In the novel protaganist Jake Epping is introduced to a wormhole through time by Al Templeton, the owner of a local diner. The wormhole takes anyone who goes through it to Sept 9, 1958 and no matter how long they stay there, when they come back only 2 minutes have passed. Al convinces Jake that he should go through the wormhole and stay until 11/22/63 and prevent the Kennedy assassination. Al tells Jake that he tried to do it himself, but now has cancer and knew he would die before being able to complete the task, and so now he's asking Jake to take over.
Jake reluctantly agrees to do it after realizing that he might be able to change not only Kennedy's fate, but also that of others he knows who suffered tragedy during that same time, and so off he goes for a 5-year stint in the past.

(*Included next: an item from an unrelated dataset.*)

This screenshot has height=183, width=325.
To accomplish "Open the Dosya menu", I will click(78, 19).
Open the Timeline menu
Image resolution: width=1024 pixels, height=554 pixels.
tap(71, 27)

But the past doesn't want to be changed.
This was a long book, and most of the sub-plots could have been novellas of their own, but the story kept my attention throughout and as I said above I couldn't wait to find out what would happen next or how King was going to bring all the time-travelling threads together in the end.
Kudos also to Craig Wasson, the narrator, whose myriad voices kept the audio entertaining and easy to follow. Ironically, I thought he sounded too old to be Jake, but all the other voices were spot on--even the Bill Clinton and Jimmy Stewart sound-alikes.
I'm taking away a half star for the length which I think could have been pared down a bit with no real impact to the story, but this is a rip-roaring yarn that left me in tears at the end. Highly recommended!